#### EXTRACTED RECORDS

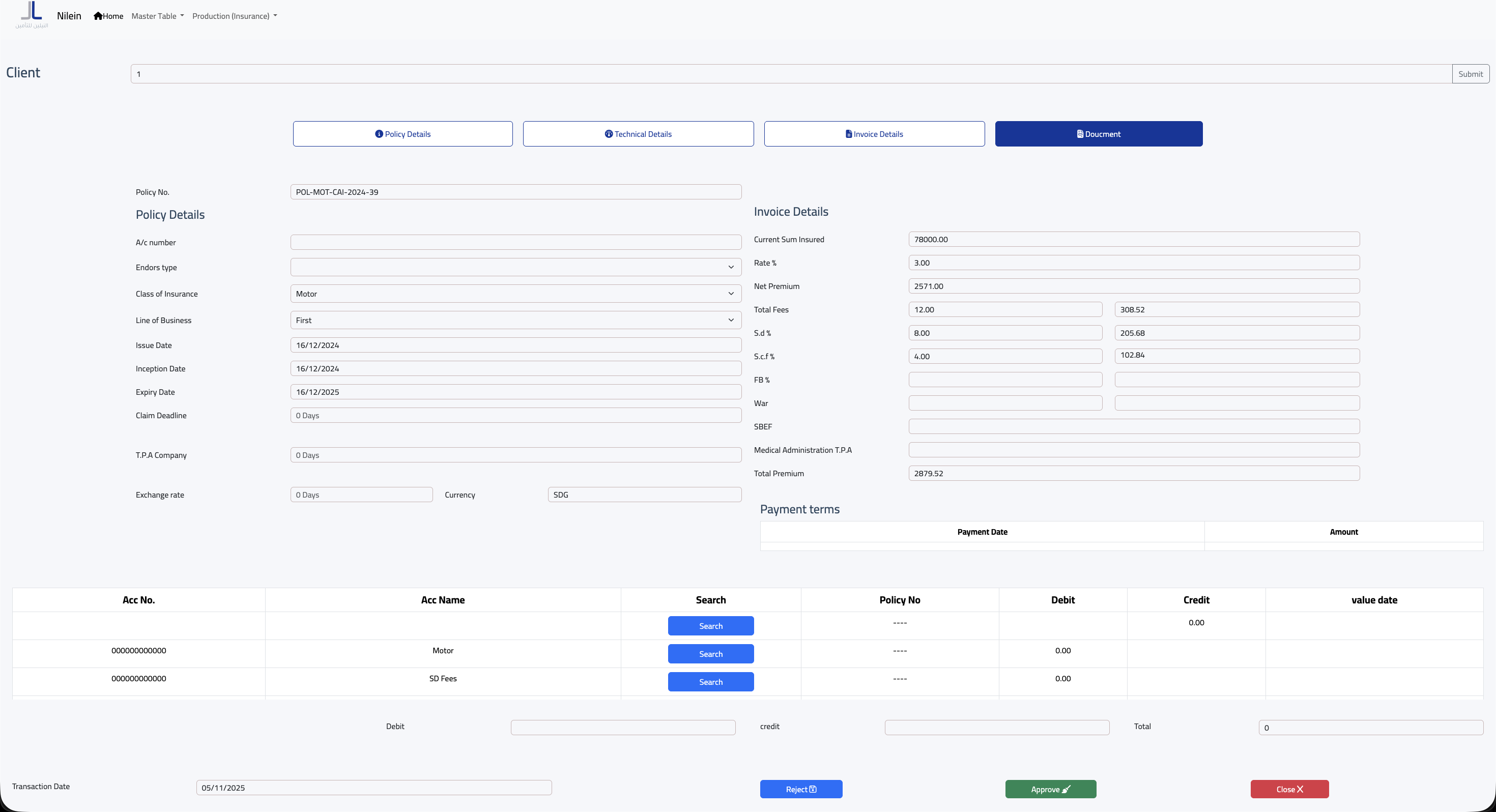Click the Policy No. text field
This screenshot has height=812, width=1496.
click(515, 192)
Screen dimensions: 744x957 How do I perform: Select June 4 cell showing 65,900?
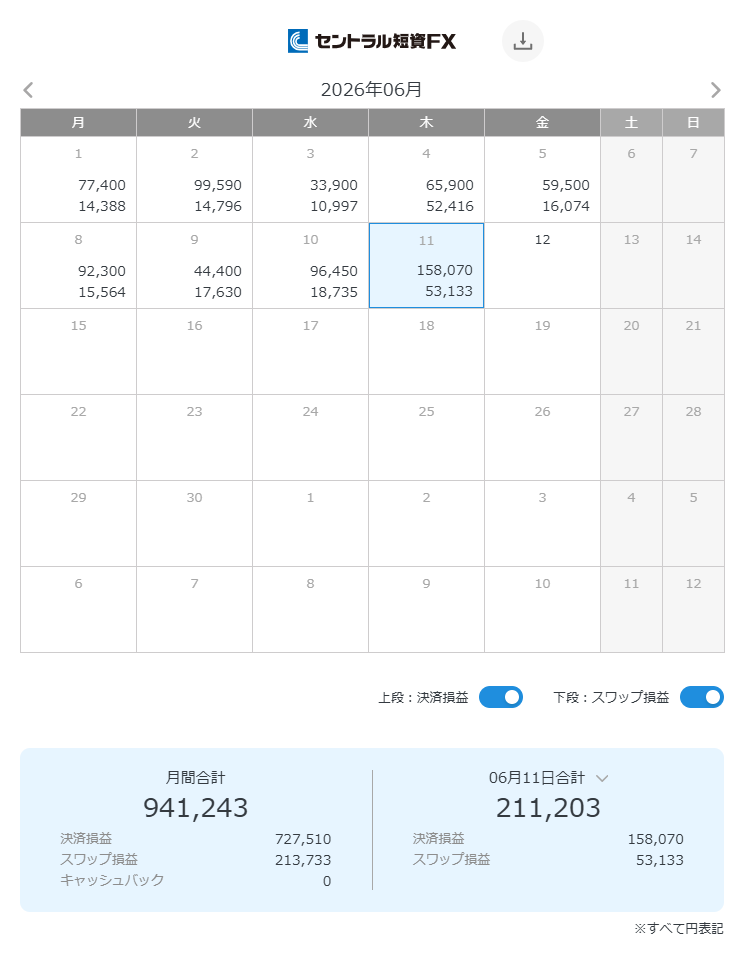point(427,179)
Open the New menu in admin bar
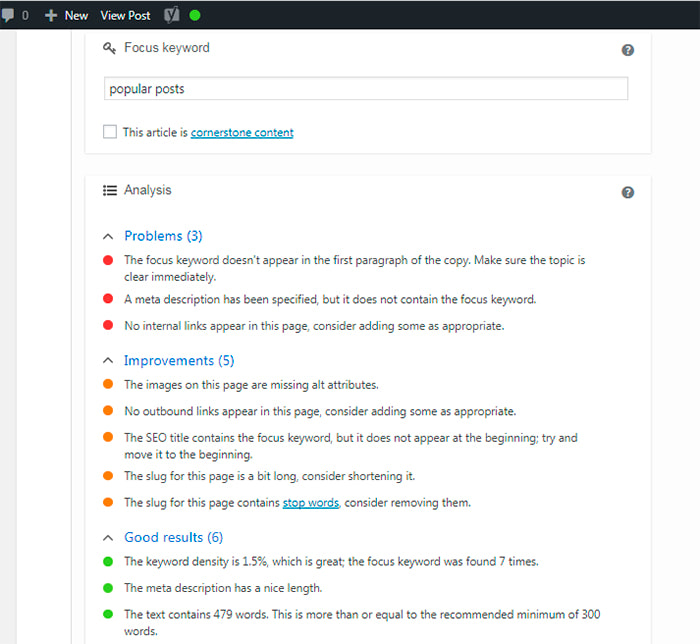700x644 pixels. coord(76,16)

########

Could you write out, word for word, everything from the line containing "Screen dimensions: 744x957" down to the last of the items, leaving out the pictures?

Screen dimensions: 744x957 How do I perform: Select June 4 cell showing 65,900?
point(427,179)
Open the New menu in admin bar
700x644 pixels. coord(76,16)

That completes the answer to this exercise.